It is important in my studies because it follows my last book review, Charles Darwin: The Power of Place by Anne Browne. In that review, I made the claim that Darwin framed his theory of sexual selection under the blazing spotlight of Victorian patriarchal social norms, and I needed confirmation of that position; A Man's Place was cited within Power of Place that gave references to the dominate masculine society that permeated Darwin's marriage and productive years during that timeline.

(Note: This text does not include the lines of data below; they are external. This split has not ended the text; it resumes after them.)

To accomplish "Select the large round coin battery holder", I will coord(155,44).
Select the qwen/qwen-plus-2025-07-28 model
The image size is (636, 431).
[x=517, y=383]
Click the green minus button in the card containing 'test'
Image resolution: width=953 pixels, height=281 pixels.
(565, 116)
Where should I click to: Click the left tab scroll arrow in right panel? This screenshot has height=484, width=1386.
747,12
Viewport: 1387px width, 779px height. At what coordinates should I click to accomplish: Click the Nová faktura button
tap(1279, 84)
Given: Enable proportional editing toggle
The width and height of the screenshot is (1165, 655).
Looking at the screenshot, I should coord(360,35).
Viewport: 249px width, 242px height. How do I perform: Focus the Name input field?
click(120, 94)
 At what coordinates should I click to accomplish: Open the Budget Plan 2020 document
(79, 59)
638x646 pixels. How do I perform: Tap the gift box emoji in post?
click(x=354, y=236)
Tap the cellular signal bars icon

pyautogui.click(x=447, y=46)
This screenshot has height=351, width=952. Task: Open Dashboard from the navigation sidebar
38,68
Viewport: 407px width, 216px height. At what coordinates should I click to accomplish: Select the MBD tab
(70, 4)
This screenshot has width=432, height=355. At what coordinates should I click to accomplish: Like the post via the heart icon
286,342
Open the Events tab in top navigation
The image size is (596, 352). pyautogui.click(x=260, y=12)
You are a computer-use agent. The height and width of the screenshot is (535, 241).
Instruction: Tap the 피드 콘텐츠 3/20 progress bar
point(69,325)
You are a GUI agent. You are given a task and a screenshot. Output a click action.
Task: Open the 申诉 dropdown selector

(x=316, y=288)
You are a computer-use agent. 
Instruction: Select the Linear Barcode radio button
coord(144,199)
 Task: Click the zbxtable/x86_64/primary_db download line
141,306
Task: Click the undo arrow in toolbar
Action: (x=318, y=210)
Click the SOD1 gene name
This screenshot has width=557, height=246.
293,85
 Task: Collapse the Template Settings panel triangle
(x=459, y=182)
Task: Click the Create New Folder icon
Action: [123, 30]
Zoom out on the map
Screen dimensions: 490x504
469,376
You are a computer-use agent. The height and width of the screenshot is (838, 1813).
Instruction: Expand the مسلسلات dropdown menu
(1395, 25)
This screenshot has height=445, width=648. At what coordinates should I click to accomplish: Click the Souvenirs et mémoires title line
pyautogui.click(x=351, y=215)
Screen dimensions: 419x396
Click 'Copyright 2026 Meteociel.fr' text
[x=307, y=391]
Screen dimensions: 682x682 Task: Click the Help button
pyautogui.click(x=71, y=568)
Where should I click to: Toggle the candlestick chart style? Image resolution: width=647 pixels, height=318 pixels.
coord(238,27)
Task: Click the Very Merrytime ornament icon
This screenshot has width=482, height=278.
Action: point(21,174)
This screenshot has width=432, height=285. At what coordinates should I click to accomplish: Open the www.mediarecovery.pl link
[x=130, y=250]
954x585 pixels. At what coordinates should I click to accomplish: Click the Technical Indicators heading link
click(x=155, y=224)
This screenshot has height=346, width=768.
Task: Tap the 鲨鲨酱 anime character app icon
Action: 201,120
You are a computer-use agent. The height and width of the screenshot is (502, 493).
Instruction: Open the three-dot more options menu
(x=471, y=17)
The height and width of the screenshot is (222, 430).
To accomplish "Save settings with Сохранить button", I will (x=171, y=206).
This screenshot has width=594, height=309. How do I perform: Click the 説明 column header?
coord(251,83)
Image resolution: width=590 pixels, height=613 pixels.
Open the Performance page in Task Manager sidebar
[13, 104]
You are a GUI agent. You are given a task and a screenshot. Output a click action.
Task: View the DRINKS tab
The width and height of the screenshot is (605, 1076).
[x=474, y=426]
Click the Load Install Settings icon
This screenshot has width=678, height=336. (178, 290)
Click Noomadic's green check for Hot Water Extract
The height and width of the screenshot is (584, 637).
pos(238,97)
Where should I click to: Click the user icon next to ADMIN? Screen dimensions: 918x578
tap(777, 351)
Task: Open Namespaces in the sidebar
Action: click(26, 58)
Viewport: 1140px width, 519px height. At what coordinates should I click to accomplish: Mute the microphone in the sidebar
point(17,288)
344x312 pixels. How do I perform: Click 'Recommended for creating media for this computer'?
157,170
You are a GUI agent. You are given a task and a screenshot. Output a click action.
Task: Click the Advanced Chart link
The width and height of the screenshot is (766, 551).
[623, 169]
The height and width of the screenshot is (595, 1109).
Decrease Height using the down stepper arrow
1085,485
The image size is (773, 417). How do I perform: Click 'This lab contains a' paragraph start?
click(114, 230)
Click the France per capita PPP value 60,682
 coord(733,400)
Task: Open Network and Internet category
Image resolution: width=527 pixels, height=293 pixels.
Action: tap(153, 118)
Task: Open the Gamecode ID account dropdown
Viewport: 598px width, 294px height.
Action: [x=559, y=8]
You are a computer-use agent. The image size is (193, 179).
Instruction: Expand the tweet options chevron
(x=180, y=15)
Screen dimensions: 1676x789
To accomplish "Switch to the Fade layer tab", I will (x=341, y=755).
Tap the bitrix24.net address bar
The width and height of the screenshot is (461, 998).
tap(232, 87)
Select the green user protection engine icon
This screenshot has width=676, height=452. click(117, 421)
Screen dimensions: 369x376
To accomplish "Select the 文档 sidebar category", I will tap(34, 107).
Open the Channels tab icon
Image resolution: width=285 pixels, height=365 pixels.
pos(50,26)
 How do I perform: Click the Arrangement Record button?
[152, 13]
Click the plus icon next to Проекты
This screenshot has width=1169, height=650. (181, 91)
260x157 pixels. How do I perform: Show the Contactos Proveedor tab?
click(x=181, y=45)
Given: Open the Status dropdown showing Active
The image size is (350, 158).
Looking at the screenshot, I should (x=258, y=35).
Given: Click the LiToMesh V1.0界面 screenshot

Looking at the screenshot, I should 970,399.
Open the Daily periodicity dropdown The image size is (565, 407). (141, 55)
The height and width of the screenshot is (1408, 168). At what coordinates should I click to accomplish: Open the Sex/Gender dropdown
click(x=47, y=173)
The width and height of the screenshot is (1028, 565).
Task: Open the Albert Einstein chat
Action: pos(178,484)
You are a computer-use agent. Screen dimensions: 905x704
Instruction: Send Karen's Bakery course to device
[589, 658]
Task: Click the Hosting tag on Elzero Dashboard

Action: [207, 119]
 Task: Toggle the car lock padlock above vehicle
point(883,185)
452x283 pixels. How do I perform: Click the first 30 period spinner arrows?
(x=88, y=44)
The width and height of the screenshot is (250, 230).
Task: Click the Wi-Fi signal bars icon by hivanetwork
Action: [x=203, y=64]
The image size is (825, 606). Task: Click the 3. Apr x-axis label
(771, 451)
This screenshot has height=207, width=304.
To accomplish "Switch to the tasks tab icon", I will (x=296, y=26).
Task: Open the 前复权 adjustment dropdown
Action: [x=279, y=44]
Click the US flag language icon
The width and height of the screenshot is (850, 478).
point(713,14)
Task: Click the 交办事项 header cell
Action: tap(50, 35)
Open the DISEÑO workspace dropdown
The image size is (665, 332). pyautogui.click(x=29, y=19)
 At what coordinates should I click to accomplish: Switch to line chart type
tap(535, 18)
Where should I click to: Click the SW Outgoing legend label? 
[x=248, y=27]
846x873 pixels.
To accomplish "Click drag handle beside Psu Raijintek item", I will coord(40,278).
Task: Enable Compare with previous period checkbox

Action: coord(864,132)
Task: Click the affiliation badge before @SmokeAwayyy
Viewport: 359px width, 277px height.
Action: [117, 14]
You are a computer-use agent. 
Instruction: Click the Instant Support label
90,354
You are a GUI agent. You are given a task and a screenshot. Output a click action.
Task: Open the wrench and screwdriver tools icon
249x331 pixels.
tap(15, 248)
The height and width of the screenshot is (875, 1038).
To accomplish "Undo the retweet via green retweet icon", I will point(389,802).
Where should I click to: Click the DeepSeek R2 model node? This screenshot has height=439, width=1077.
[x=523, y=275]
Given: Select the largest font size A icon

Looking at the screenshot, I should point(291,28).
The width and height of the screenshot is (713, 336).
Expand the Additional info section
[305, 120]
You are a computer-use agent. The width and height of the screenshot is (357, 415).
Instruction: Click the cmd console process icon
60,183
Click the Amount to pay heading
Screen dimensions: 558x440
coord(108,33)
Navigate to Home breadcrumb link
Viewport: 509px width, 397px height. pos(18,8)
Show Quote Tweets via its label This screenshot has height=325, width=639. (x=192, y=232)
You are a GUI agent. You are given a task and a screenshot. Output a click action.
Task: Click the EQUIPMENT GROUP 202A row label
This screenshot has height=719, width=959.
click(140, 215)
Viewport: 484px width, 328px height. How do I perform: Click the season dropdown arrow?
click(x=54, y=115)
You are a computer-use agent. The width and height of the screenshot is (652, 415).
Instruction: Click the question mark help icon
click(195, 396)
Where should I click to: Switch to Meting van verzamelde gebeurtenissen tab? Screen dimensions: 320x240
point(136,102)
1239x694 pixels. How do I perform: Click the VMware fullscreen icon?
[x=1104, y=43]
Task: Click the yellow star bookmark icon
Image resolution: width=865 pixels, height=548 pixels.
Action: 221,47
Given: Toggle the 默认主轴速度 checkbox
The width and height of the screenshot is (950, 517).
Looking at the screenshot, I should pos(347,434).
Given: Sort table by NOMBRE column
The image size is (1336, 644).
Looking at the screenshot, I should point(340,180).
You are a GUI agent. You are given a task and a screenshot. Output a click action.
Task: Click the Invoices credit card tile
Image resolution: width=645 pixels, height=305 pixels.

A Man's Place not only establishes beyond a doubt my claim of patriarchal social influence that encircled Darwin, but also gives us valuable insight concerning the power surrounding scientific social organizations -- one of which Darwin belonged -- that controlled the scientific environment of England at the time Origin of the Species (1859) was published. There can be no doubts that these science societies were all-male in their memberships, and overall views of the inferiority of women -- including both physical and mental -- were prevailing and consistent themes of those organizations during Darwin's "celebrity" years.

I feel that it is important to guide you through the main theme of A Man's Place: defining masculinity in relationship to domesticity within the emerging middle-class of Victorian England. The book establishes the definition of "middle-class" in the Victorian Era by taking us back in the historical timeline to just before the industrial-revolution -- about 1815, and leads us up to the turn of the century - 1901 - the date of Queen Victoria's death. This is the reason why I have such a fascination with Victorian England; it provides a valuable link in studying social societies as they evolved from agrarian past to modern industrial societies that dominate the western world (and some say, globally) today. In English history, this is a period of dramatic social change within a very small historical timeline and provides an excellent microscopic view of the evolution of modern social behavior - both good and bad.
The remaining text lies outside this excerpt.